Do you hate repeating yourself? Want to know when your publication is repeating someone else? The Web of Trails project is a solution to knowledge management that empowers users to quickly find repetition of key phrases. Using syntactic indexing, as opposed to lexical techniques, this approach is capable of representing the literature using less space while providing high value results.
Web of Trails (WOT) is an open source project that uses context-free grammars (CFG's) as the basic building block for search. Current search technology relies upon the presence of words on a page, sometimes augmented with statistical correlations among words. Even with these restrictions, maintenance of an index requires storage much greater than the input size (a polynomial function of it). CFG’s have been used for decades in compilation and language tools, and more recently in data compression.

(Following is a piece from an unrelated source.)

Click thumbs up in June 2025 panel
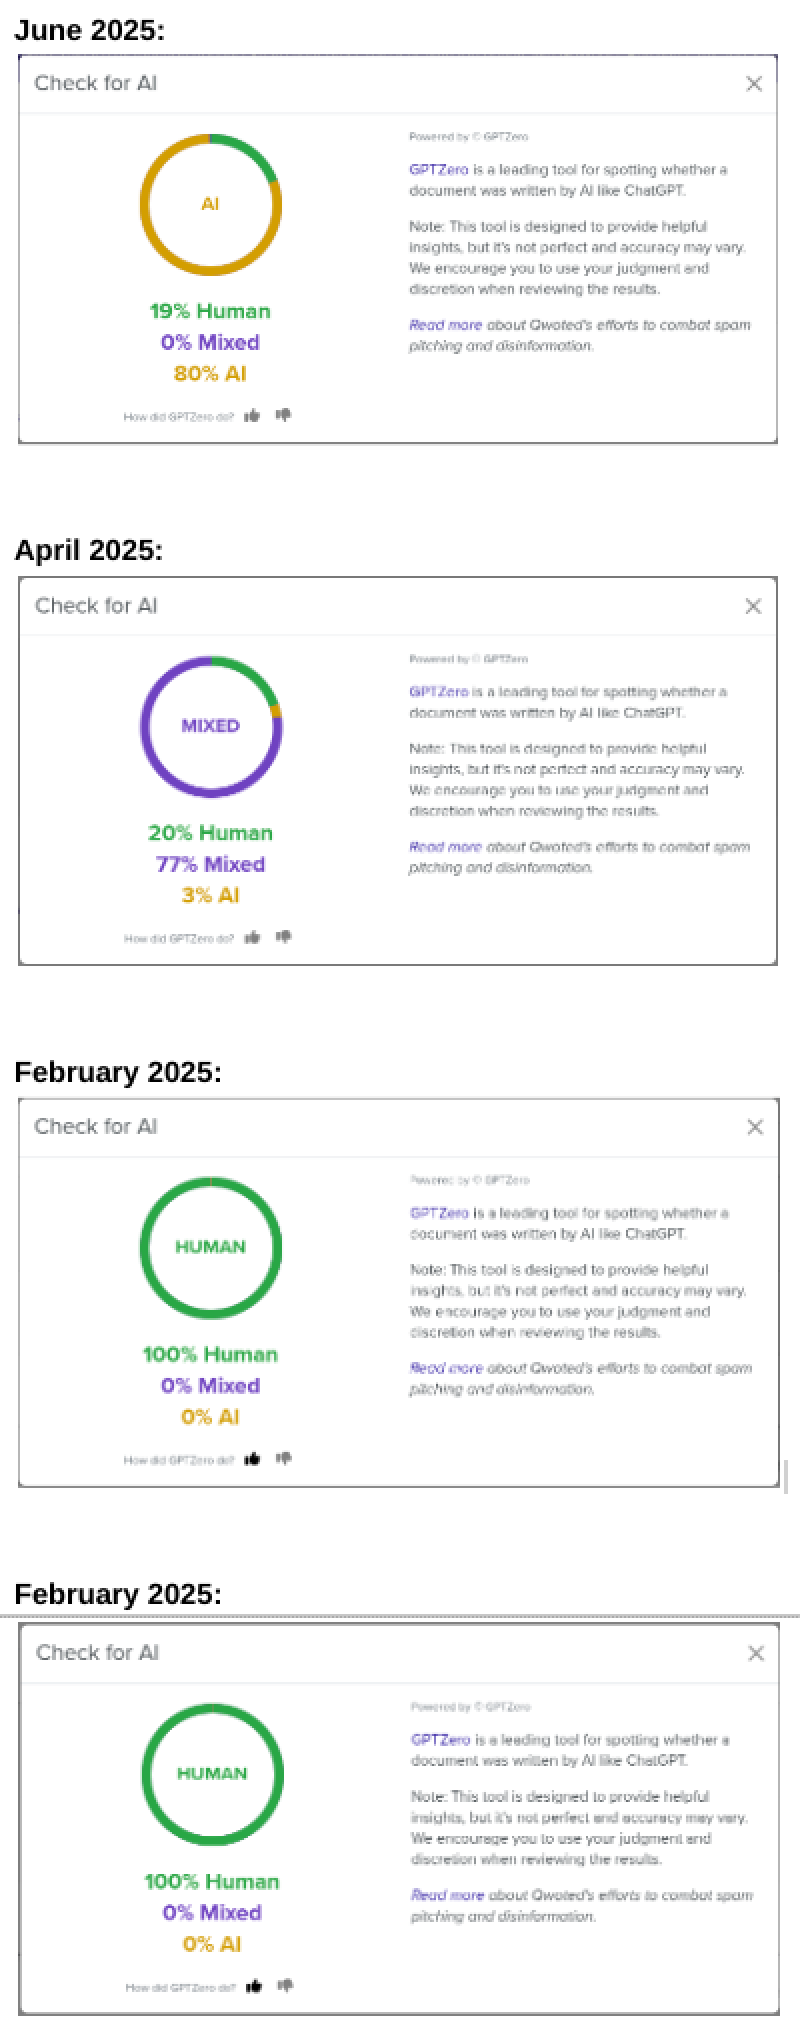This screenshot has width=800, height=2028. (252, 415)
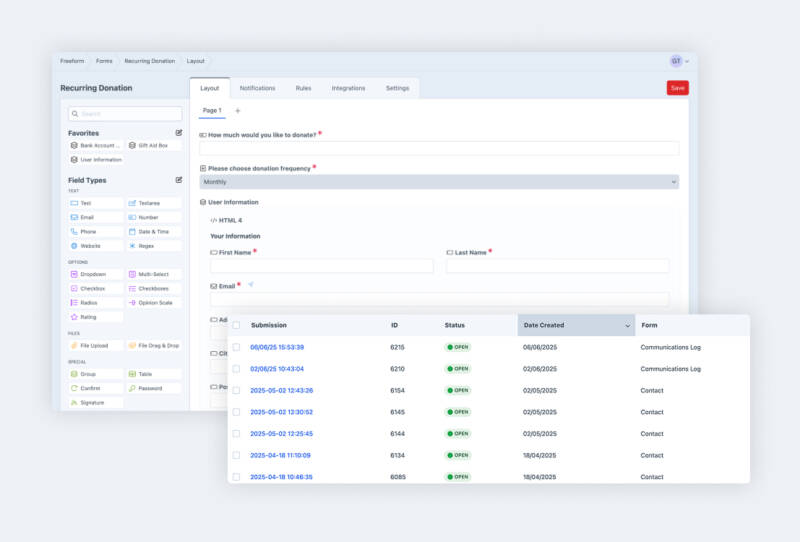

The primary advantage of this CFG approach, based upon the Sequitur algorithm, is that it indexes content in linear-space, not polynomial-space. The secondary advantage is that combined with research in inference, grammars can express human concepts and connections rather than just correlations. This project uses grammar and syntactic analysis to replace lexical and word-based approaches to the problem of searching collections of digital artifacts. Benchmarking in web content indexing will be shown relative to popular alternatives such Apache Lucene and Amazon Cloud Search. In addition to implementing content indexing with Sequitur, this project will enable domain-specific extensions of WOT. Once complete, we will research novel techniques for generalizing the grammars inferred by Sequitur. As this fundamental research develops, it will inform later framework development and increase search precision. This is a big leap in the state of the art, as text artifacts are no longer represented as bags of words, but as bags on nonterminals in a growing and adapting grammar.